Extracted records
↓
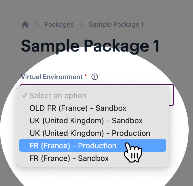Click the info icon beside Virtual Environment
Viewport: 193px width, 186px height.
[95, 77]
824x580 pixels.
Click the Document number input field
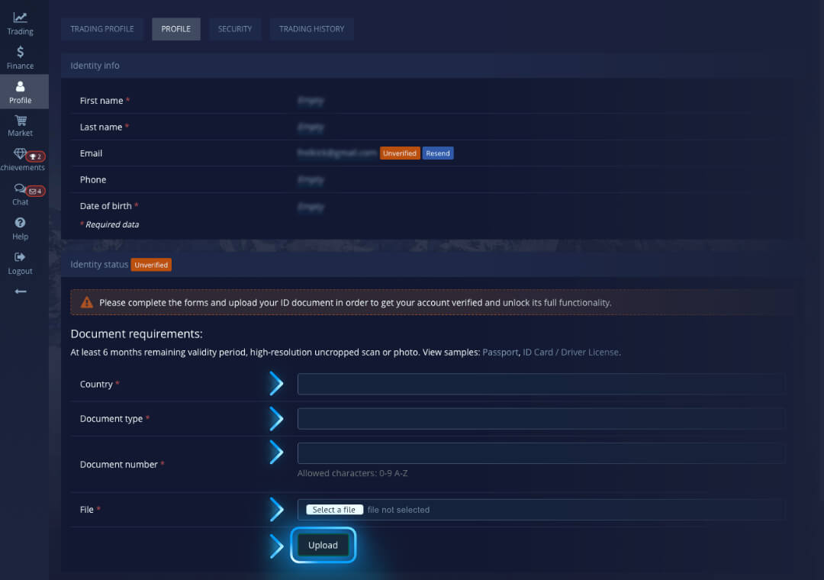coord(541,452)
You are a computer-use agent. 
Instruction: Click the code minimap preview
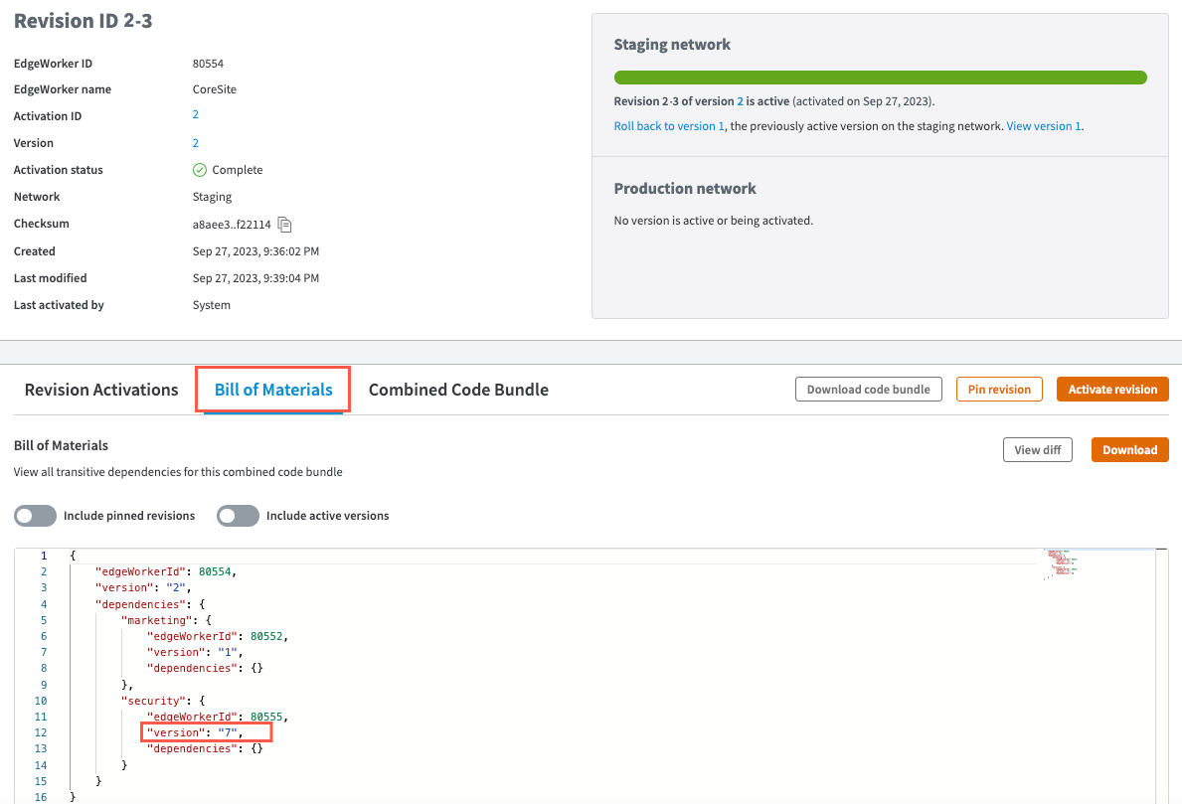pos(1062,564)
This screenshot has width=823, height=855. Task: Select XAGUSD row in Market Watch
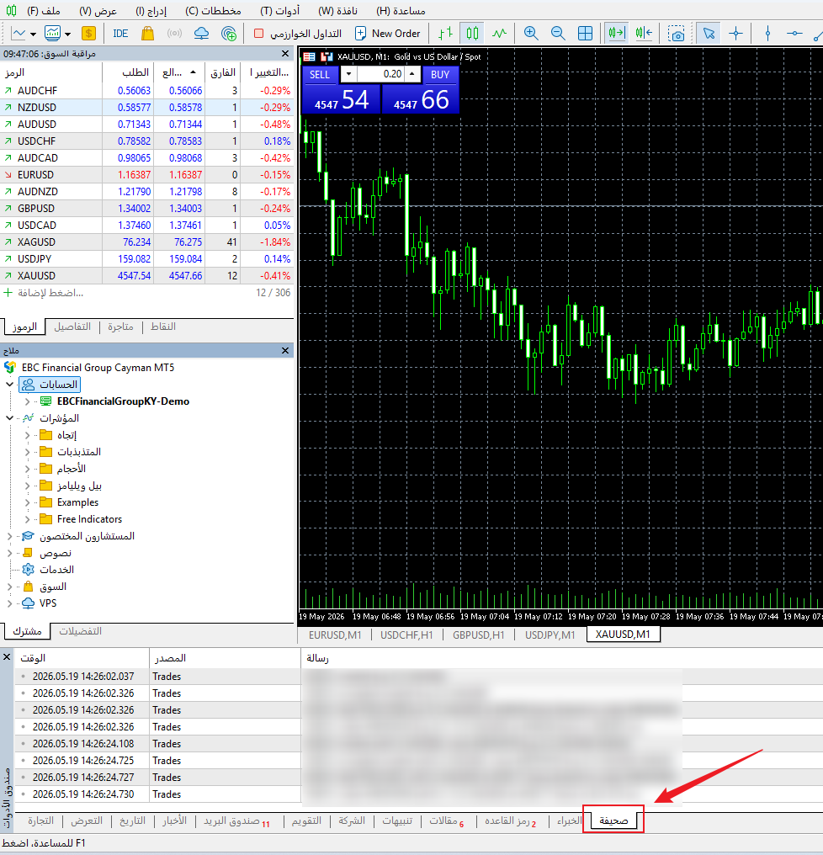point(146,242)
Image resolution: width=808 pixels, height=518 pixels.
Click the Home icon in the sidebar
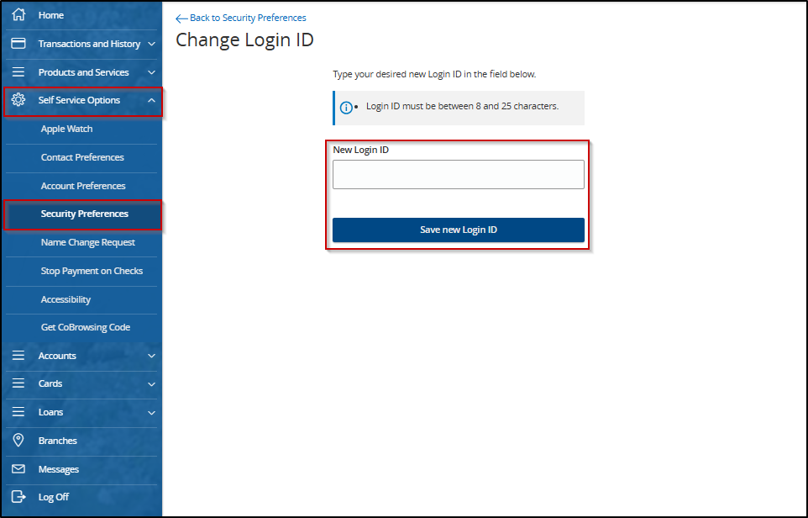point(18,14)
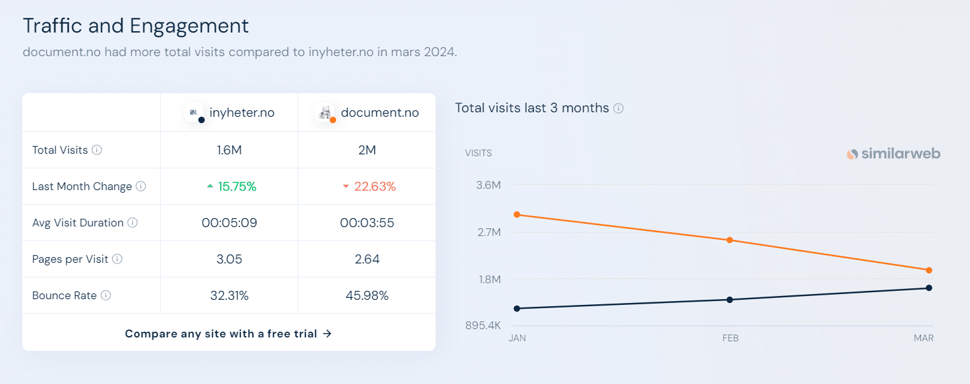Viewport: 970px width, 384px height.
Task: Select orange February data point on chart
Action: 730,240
↑
Exercise directions:
Which lines of the data include the string "pixels"? Find them and copy each one.

Result of this exercise:
824x580 pixels.
Image resolution: width=808 pixels, height=518 pixels.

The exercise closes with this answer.